Veja o que se passou na época do Plano Real. Era um estelionato, uma
armação de tecnocratas para garfar o trabalhador, entre outras coisas
horríveis. Mas quando o povo viu que era só um plano econômico eficaz,
foi um Deus nos acuda.
Os tenores enlouqueceram. Não pense que é fácil você viver de contar
história triste e de repente ver a vida do povo melhorando ao vivo. Isso
dói. E tem um efeito dramático: você fica falando sozinho.
Foi o que aconteceu com as vivandeiras do caos naquela terrível
década de 90 em que o povo descobriu o que era ter uma moeda de verdade
nas mãos. Ali estavam todos esses revolucionários de plantão, essa
resistência de auditório saudosa da ditadura – sim, FHC também já foi o
monstro da recaída autoritária –, todas essas simpáticas almas penadas
pregando seu apocalipse para ninguém.
Depois do assalto ornamental do PT, ficou um pouco mais difícil
vender esses terrenos na Lua. Surgiu então a solução: fingir que no
Brasil só tem porcaria, que o sujeito que saiu de casa sem escovar os
dentes é igualzinho à besta do Guarujá e sua quadrilha bilionária.

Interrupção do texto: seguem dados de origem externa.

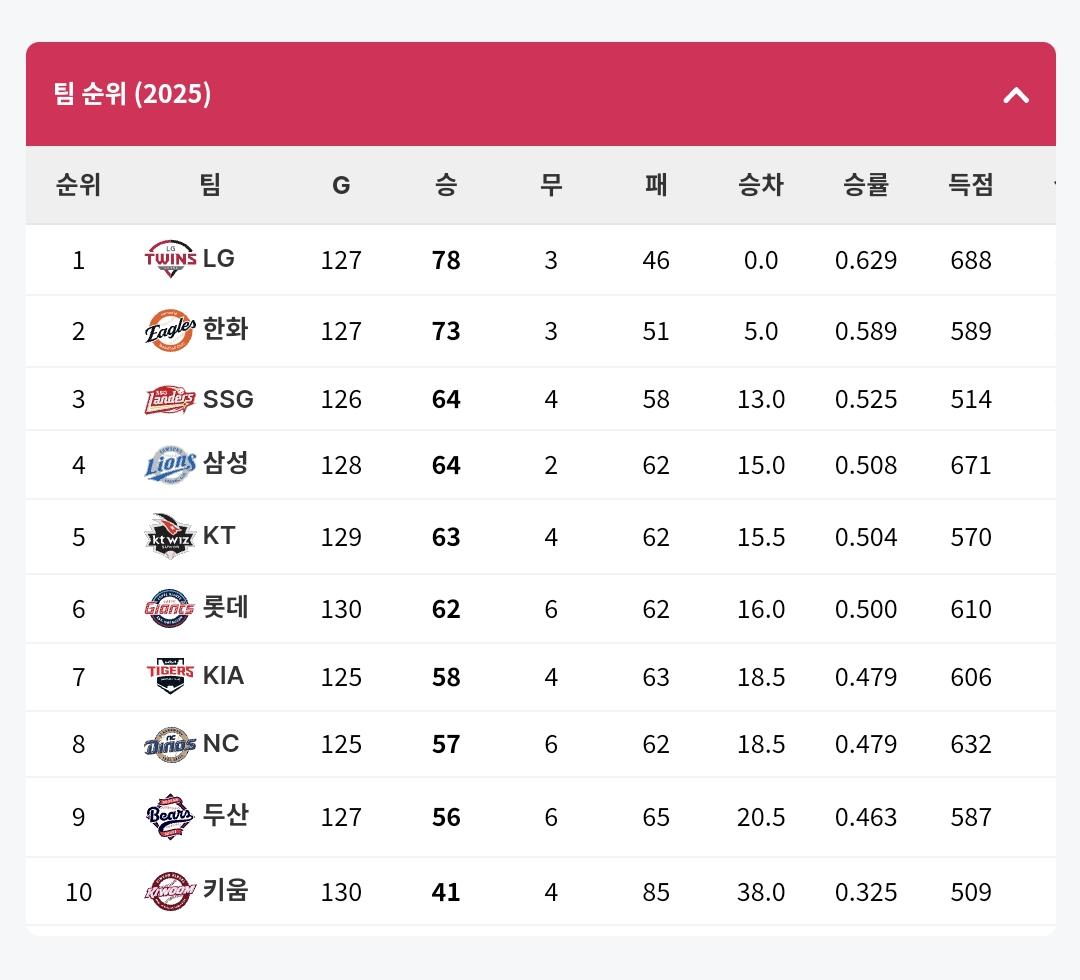Click the 롯데 Giants team logo

[x=170, y=608]
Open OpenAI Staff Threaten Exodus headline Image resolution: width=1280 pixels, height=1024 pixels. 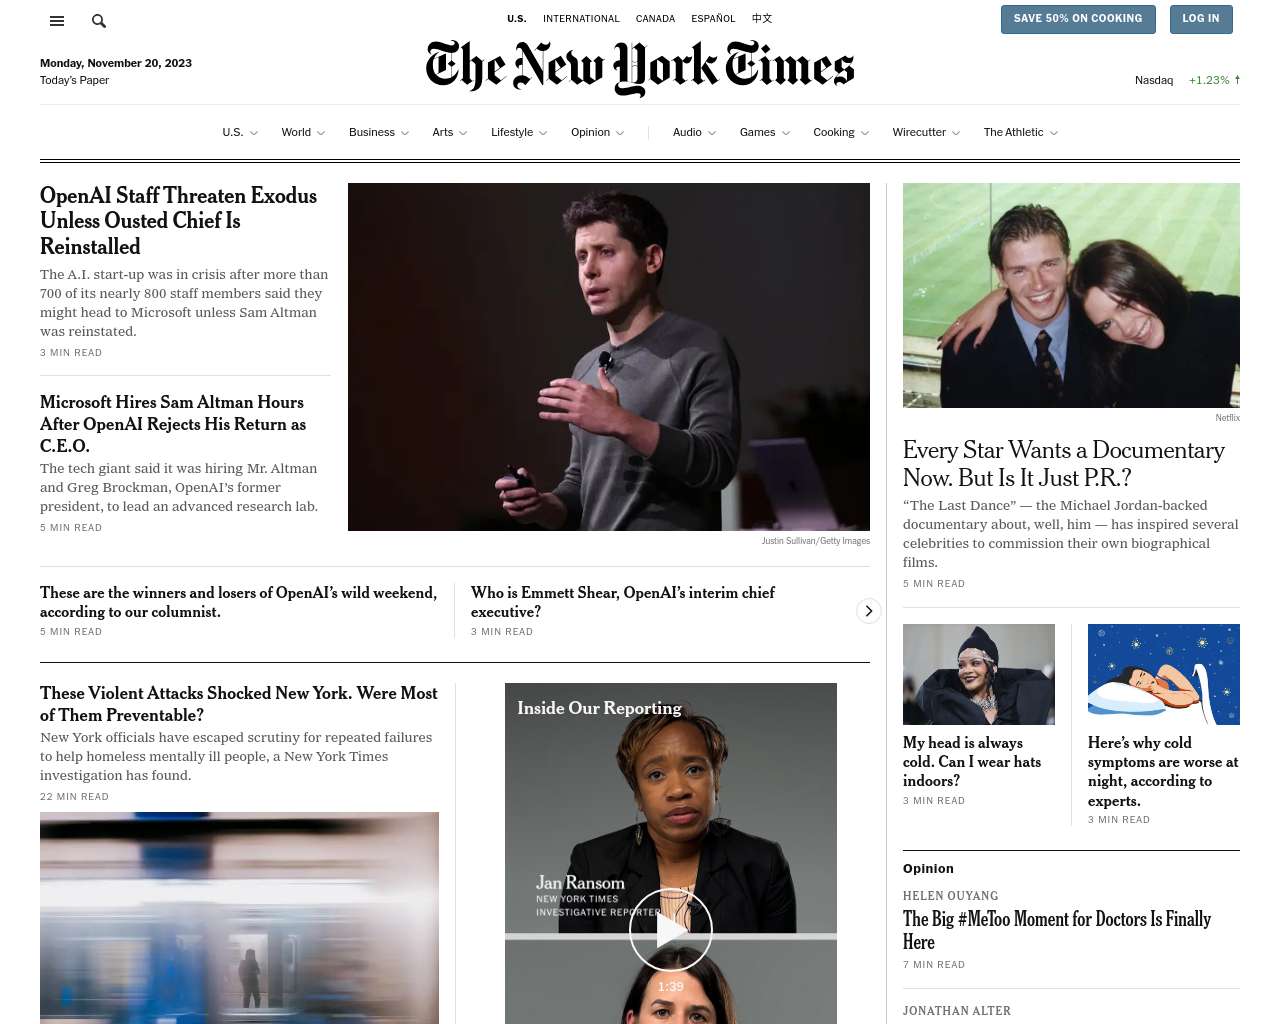pyautogui.click(x=178, y=221)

Foi assim que os tenores travaram o Brasil quando ele ameaçava andar
para frente depois do impeachment. A gangue do Dirceu tinha sido
enxotada da Petrobras e a economia entregue a uma equipe de ponta
(melhor presidente de Banco Central do mundo no ranking “Financial
Times”). Aí veio a armação de um procurador picareta com um açougueiro
biônico e um juiz de aluguel – todos egressos do pródigo armário petista
– e o Brasil caiu no conto de que o governo pós-impeachment era a
“quadrilha mais perigosa” da nação.
Que alívio estagnar novamente.
Na eleição, os tenores conseguiram um milagre: espalhar que Lula,
preso pelo maior roubo da história, era a saída democrática contra o
fascismo imaginário. Assim emplacaram no segundo turno um candidato
escolhido dentro da cadeia.
Em lugar do fascismo, porém, ascendeu um projeto econômico liberal
(Posto Ipiranga) que aproveita parte dessa equipe anterior consagrada e
vem com a receita clara: superar o populismo, reformar o Estado
(Previdência, etc) e desencalhar o Brasil.
Heresia. Com menos de 15 dias de governo, os tenores já faziam o coro
de reprovação. Avaliação fast food. E tem sido assim a cada dia, a cada
frase, a cada soluço em Brasília. Saímos do Brasil do Lula para o
Brasil do Queiroz, sugere a orquestra da aflição.
Bem, então só falta botar a Petrobras, o Tesouro e o governo inteiro
na mão do Queiroz para desviar algumas centenas de bilhões do povo. Mas
andem logo, porque em mais 15 dias, nesse ritmo, o governo já estará
velho.
Sem querer ofender: que tal investigar o Queiroz, fazer uma devassa
nessa promiscuidade nacional com verba de gabinete, e deixar o Posto
Ipiranga avançar com a reforma da Previdência e a propulsão da economia?
Nada feito, dizem os tenores. Precisamos azedar o mercado, precisamos
da crise, precisamos mostrar, como diria o filósofo Janoesley, que aqui
é uma quadrilha atrás da outra.
Direita x esquerda só existe para quem vive disso. A divisão é entre o
Brasil que constrói e o Brasil que mama. E o segundo está louco para
mostrar, de novo, que é o mais aguerrido.